Estarán al lado de actores y cantantes, para integrarlo al núcleo de artistas, el próximo 19 de noviembre.

Humberto reúne esa infinita gama de sensibilidad en su gusto por darle a la pintura, vida y no sólamente a través de la imaginación, sino plasmándola, tanto en el lienzo como en el ruedo, donde aflora su sentimiento.

Es el heredero y prolongador de una inventiva armónica jaliscience de un hombre que quizo ser cantante y no renunció al privilegio de su voz para corear sus inventivas, el gran Pepe Ortíz, dueño y señor de Tapatías, Guadalupanas, Ortizinas, tan bordadas en Oro como su inmortal Quite.

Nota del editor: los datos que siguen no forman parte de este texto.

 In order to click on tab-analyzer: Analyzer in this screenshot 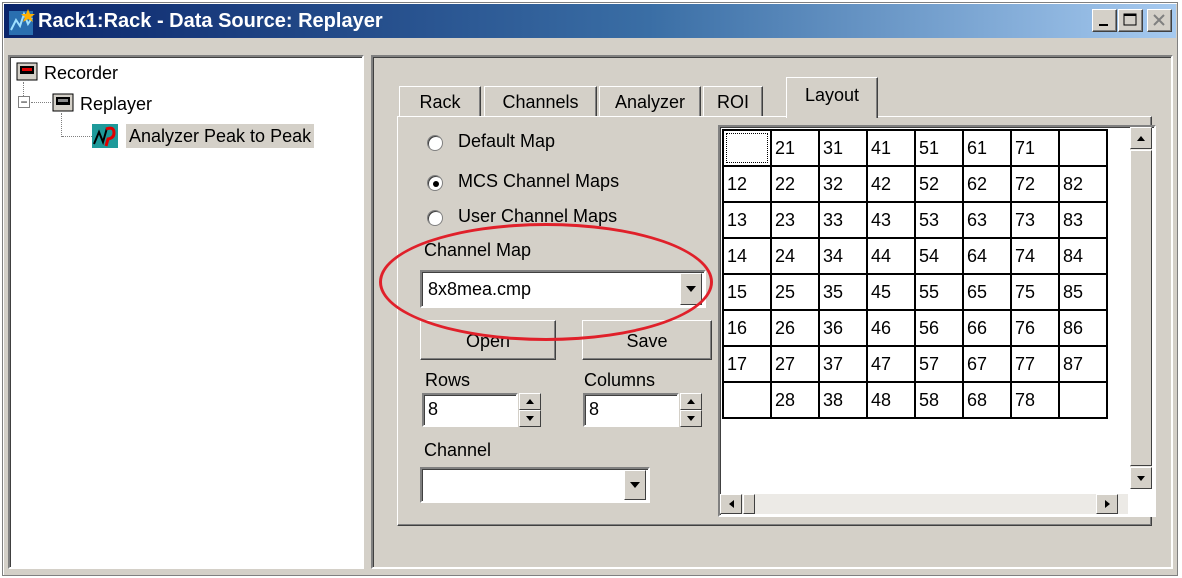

Cuentan que Pepe trató de llenar el espacio de un foro en sus deseos de cantar, al tiempo que Don Pedro Vargas pretendía ingresar a las lides de los toreros; al fín contemporáneos, condiscípulos y entrañables amigos, hasta que un día intercambiaron papeles: Pepe tomó los avíos y Pedro, los micrófonos; gran éxito.
Unas cerdas son su base para llenar de imaginación cuadro a cuadro cuando la envolvente musa le extrae la última fibra, y así surgen Florentinas y El Jazmín, entre otras obras, recreados en la arena, mientras gozoso público acompaña el deslizamiento del pincel.
Fui testigo como el maestro Humberto Peraza vaciaba yeso sobre las manos de Silverio Pérez, inmortalizando aún más, El Tricherazo, en sello de toda una época de los años 40; ahora se admira dentro de las instalaciones de los matadores.

Es el camino de los artistas: fundir en metal lo que son capaces de emitir, lo que nunca se olvidará; ahí están, en piano, la música de Agustín; los lances de Ortíz, la agradecida voz de Don Pedro y las Flores de Humberto.

Que este sea el estímulo para crear y recrear tardes ante la inminente Temporada Grande de la plaza México.